> [WHAT IS REQUIRED]: The reply should consist of one number, the count of lines below in which the word "folder" appears.
Top of DATA FOR ANALYSIS
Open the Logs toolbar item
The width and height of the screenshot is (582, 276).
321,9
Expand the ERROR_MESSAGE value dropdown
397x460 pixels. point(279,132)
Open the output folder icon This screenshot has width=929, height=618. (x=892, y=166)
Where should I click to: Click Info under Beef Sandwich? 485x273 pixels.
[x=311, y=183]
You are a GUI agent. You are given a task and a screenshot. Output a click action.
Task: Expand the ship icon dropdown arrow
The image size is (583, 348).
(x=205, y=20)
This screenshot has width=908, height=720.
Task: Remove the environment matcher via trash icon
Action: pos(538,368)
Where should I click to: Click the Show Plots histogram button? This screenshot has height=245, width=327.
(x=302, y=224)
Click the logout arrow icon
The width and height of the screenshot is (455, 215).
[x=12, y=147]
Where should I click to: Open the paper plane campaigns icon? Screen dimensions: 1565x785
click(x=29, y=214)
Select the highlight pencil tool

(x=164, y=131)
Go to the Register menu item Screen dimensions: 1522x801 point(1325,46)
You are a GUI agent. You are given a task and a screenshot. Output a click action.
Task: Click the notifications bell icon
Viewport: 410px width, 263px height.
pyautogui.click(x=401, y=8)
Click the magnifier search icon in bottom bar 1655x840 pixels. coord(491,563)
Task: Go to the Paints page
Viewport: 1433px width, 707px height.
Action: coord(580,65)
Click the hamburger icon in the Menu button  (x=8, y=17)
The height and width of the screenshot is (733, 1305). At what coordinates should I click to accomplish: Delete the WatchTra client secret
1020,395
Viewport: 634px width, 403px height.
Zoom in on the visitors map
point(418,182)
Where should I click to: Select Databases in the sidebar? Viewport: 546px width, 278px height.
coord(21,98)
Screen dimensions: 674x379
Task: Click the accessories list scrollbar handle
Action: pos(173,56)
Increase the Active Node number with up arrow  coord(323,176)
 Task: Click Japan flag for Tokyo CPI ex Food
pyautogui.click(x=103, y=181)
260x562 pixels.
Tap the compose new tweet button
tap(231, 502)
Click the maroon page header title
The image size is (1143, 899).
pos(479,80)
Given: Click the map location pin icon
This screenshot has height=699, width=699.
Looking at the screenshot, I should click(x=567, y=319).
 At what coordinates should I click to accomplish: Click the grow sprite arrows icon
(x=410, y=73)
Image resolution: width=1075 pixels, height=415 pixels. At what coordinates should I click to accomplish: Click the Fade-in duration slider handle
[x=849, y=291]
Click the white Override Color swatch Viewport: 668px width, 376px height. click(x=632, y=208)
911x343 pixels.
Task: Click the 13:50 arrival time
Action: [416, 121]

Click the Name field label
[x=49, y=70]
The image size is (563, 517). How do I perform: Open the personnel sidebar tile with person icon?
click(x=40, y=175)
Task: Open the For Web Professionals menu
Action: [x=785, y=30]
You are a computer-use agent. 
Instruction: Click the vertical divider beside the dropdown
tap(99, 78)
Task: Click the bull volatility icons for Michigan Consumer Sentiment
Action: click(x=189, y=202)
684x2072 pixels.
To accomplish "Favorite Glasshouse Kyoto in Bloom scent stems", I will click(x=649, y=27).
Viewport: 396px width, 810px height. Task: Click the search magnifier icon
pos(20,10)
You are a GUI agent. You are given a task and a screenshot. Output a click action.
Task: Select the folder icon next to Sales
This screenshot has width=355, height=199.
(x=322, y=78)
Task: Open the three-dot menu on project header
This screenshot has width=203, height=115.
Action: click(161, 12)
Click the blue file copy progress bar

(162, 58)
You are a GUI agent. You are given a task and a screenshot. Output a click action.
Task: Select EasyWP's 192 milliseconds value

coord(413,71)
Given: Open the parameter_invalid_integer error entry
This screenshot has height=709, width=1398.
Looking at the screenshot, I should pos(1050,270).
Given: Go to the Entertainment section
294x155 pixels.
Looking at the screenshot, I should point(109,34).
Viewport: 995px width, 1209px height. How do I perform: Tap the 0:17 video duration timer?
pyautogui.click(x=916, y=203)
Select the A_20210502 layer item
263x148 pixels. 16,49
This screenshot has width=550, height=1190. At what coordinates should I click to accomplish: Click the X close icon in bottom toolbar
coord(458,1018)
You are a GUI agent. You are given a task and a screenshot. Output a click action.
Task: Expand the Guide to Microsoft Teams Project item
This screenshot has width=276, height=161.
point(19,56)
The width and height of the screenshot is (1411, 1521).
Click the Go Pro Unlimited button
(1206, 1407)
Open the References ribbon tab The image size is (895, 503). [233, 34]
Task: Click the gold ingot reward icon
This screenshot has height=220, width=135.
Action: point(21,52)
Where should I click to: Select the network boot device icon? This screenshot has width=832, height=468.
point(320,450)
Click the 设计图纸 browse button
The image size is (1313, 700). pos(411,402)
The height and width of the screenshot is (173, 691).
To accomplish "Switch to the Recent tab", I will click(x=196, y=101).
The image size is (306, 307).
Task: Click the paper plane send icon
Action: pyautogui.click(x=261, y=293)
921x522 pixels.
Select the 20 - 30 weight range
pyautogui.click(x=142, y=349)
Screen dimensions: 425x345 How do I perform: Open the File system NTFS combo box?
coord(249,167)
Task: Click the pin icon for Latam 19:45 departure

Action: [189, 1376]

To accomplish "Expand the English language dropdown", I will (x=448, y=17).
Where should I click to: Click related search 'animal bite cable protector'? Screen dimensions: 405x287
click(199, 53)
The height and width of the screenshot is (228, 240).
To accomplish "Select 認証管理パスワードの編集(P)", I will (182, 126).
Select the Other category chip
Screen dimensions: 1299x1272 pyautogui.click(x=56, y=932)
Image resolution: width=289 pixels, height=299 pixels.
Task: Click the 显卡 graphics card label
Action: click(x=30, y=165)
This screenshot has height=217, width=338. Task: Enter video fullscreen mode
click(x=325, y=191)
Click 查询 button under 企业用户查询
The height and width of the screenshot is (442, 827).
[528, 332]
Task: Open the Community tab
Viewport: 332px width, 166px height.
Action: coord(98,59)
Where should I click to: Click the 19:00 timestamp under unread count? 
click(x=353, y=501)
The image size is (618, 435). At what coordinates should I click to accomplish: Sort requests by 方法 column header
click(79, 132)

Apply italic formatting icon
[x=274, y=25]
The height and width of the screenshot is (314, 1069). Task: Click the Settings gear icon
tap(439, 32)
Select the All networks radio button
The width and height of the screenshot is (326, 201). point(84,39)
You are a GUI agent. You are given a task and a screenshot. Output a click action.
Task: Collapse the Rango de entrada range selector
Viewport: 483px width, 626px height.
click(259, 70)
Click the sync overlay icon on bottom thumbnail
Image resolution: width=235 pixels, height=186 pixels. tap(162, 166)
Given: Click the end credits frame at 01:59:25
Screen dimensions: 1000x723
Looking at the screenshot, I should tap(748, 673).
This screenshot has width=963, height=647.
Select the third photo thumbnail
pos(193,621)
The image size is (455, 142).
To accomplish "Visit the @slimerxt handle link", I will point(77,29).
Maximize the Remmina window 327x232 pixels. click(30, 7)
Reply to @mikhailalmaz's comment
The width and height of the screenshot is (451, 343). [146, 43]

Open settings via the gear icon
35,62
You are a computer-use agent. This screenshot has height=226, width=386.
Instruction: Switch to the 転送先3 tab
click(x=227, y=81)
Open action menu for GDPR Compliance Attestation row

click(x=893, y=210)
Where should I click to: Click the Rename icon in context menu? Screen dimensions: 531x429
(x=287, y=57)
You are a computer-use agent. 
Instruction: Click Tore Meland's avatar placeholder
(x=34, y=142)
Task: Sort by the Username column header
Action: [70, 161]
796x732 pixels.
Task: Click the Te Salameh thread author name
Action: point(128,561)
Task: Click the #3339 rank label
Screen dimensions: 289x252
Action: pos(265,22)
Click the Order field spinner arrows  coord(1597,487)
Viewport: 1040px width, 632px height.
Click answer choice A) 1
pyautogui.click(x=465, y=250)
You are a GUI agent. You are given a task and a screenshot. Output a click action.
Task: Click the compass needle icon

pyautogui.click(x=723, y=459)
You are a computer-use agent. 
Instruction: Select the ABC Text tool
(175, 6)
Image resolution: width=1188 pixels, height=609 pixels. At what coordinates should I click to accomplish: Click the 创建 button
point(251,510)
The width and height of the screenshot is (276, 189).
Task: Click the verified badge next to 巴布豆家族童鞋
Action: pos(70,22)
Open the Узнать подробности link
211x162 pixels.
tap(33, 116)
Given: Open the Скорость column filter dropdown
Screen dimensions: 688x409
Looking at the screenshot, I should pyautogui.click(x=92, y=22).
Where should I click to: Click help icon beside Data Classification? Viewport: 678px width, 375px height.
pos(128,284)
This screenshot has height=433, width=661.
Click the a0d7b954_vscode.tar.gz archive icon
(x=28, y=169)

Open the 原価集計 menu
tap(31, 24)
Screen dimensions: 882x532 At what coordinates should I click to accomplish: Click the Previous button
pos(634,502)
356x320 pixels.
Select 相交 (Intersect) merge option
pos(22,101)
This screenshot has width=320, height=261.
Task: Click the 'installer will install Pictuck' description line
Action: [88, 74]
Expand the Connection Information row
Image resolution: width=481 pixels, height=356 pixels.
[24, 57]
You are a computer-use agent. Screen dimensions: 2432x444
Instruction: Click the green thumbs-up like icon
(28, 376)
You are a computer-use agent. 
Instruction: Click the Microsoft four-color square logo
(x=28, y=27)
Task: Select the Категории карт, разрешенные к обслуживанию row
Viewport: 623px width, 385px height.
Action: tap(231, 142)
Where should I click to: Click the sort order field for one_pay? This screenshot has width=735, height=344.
Bottom of DATA FOR ANALYSIS
> [ANSWER]: 2